Какое-то время они смотрели друг на друга, точно загипнотизированные. Оба застыли и, казалось, утратили дар речи.
Первым пришел в себя Поль.
— Вы узнаете меня? — глотая слюну, с трудом вымолвил он. В его глазах, оробело-виноватых и как бы пристыженных, вдруг вспыхнуло радостное нетерпение. — Я Пауль… то есть Поль, сын ваш… Вы узнали меня, узнали, правда?
После минутного замешательства она уже полностью овладела собой, выпрямилась, как гренадер, и всем своим обликом напоминала теперь громадного языческого идола.
— Одного такого я знала. Он всадил в меня пять пуль. — Голос ее, прокуренно-хриплый, с басовитыми нотами, звучал спокойно, ровно, неуязвимо. — Вы намерены меня шантажировать?
Поля словно внезапно отхлестали по щекам. Тощий, нелепый, со своей круглой, как будто посаженной на палку, головой, в дешевеньком, давно не глаженном костюме, обвисавшем на его худых плечах, как на вешалке, он стоял совершенно потерянный. Губы его, еще по-детски пухлые, алые, мелко дрожали, широко распахнутые глаза смотрели испуганно, с укором и болью. Он пытался что-то сказать, но только приподнял к груди полуразведенные руки и, не находя слов, беспомощно прял пальцами.
Джексон все видел и слышал. Он «водил» Поля по Майами целых две недели. У него как раз был месячный отпуск, и Лео поручил ему проследить за этим парнем, узнать, чем закончится его рандеву с мамашей. Эго они прислали ему анонимное письмо и потом не спускали с него глаз в Чикаго и здесь, в Майами.
Люди Папанопулоса заинтересовались Элеонорой еще во время суда, когда в газетах поднялась кампания за ее освобождение. Дело было необычное, и на него стоило обратить внимание. Как-никак за Элеонорой числилось десять миллионов долларов, не считая контрольного пакета акций в судостроительной фирме. Подоить такую коровку всегда заманчиво. Каким способом это сделать, они еще не знали, но неожиданный поворот в ходе судебного процесса показывал, что подступы к ней можно найти. Уж очень подозрительным было последнее заключение психиатров и вся дальнейшая газетная шумиха.
Работавшие на грека юристы развили бешеную деятельность, готовясь начать следствие по следствию, но весь их пыл скоро оказался излишним. Поспешно спровадив «драгоценное» дитя в сиротский дом, Элеонора сама кинула им поводок.
Разглашение такого факта неизбежно вызвало бы пересмотр всего дела, и на сей раз за успех адвокатов Элеоноры никто бы не поручился, хотя в ее пользу и теперь говорили два важных аргумента — психологический и правовой.
Поскольку маленький Поль был удивительной копией отца, который покушался на жизнь Элеоноры, ребенок по понятным причинам мог травмировать ее психику, а оно, видимо, так и было, поэтому врачи посоветовали ей временно отдать сына в сиротский дом. Именно временно, на какой-то непродолжительный период, чтобы успокоиться. Разумеется, в интересах самого ребенка. Ведь она не написала в контракте, что отрекается от него пожизненно. Значит, оставила за собой право в любой момент забрать сына домой. Как только врачи нашли бы это возможным.
Такова, вероятно, была бы ее версия в случае повторного суда, и ее снова могли бы оправдать. Но с другой стороны, она оплатила расходы по воспитанию сына вплоть до его совершеннолетия. Авансом внесла все деньги на семнадцать лет вперед. Стало быть, срок был определен достаточно четко.
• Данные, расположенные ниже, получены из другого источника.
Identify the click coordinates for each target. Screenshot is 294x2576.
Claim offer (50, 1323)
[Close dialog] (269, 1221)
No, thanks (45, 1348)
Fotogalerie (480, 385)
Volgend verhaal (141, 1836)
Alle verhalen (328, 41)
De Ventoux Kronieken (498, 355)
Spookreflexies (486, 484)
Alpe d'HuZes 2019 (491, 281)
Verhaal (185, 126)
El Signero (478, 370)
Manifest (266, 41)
До совершеннолетия — значит, до той поры, когда родители за своих детей юридически уже не отвечают. Иными словами, это было равносильно тому, как если бы от ребенка отреклись пожизненно. Конечно, она могла заявить, что это лишь формальность, стандартные условия контракта. Но зачем было менять имя и фамилию мальчика? И была ли необходимость давать новую фамилию? Это уже злобный умысел, низменное вымещение грехов отца на ребенке.
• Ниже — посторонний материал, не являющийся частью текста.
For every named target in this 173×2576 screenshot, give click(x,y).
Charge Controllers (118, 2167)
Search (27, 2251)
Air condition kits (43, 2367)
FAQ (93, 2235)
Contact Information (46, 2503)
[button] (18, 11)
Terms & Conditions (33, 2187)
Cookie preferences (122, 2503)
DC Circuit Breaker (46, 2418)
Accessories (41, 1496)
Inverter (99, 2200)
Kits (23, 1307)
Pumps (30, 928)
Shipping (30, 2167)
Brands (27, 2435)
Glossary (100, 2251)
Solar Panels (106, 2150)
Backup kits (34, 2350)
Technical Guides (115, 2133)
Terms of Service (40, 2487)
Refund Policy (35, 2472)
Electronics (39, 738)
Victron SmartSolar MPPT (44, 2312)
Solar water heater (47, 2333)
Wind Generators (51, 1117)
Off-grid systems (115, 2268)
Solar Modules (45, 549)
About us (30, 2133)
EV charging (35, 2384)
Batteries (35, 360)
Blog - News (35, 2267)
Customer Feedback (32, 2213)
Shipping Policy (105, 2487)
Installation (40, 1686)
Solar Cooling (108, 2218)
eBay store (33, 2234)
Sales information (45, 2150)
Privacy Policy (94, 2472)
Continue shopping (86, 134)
Короче говоря, при всех оправдывающих Элеонору аргументах пересмотр дела ничего хорошего ей не обещал и люди Папанопулоса, заполучив фотокопии нужных документов, свой бизнес сделали без особого труда. Полмиллиона она заплатила им сразу и по сто тысяч долларов выплачивала ежегодно в течение всех следующих семнадцати лет. При ее финансах такая сумма по суду причиталась бы опекуну Поля — один процент от основного банковского капитала, то есть от десяти миллионов.
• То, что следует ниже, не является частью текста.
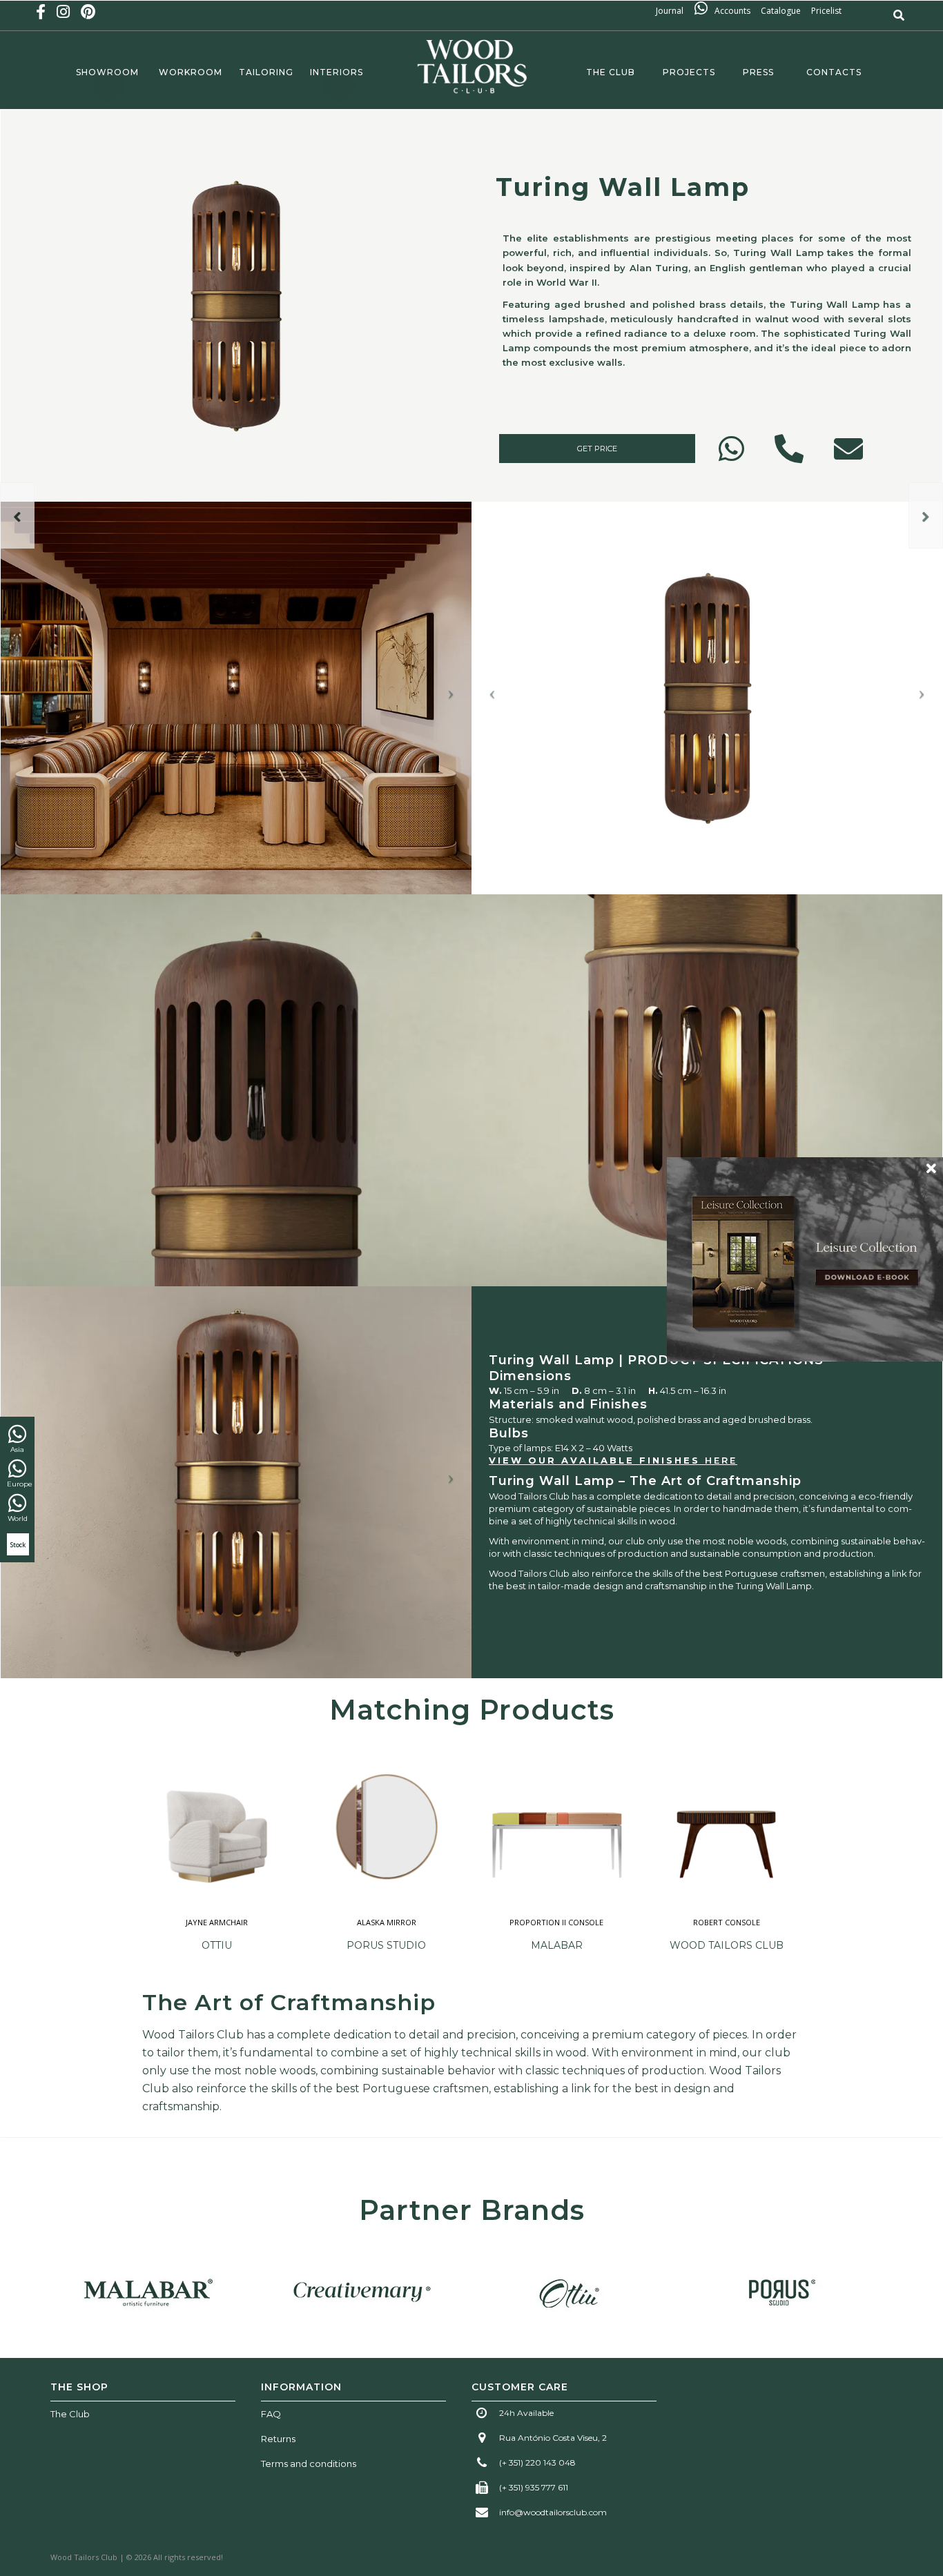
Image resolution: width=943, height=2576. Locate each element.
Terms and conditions (308, 2463)
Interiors (336, 72)
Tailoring (266, 72)
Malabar (557, 1945)
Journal (674, 11)
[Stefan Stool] (17, 515)
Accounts (732, 11)
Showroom (107, 72)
Элеонора не обеднела. Ее основной капитал вместе с прибылью от судостроительной фирмы возрастал в год примерно на десять процентов, или на один миллион долларов. Так что шантажисты не зарывались, брали мзду, можно сказать, в рамках закона. Элеонора, однако, не предполагала, какой сюрприз они готовили ей в будущем.
Когда Полю исполнилось восемнадцать лет, она решила, что все ее тяготы кончились. Платить никому она больше не собиралась и угроз никаких не боялась. Отныне все, что каким-то образом касалось сына, для нее умерло. Полю, хотя во время той встречи он ничего не требовал, она сказала, что не даст ему ни цента и вообще пусть проваливает, его рожа действует ей на нервы. Если же он вздумает шантажировать ее оглаской, ему не мешает вспомнить, что все свои материальные обязательства перед ним она выполнила. Да, он воспитывался в сиротском доме, но деньги-то за воспитание платила она. И его учебу в институте сиротский дом до сих пор тоже оплачивал из того фонда, который она создала для него семнадцать лет назад. Кроме того, пусть зарубит себе на носу, что оглаской он все равно ничего не добьется. Они в расчете, и никаких претензий к ней впредь быть не может. А репутация… Что для нее репутация? Собаки, что ли, станут относиться к ней хуже?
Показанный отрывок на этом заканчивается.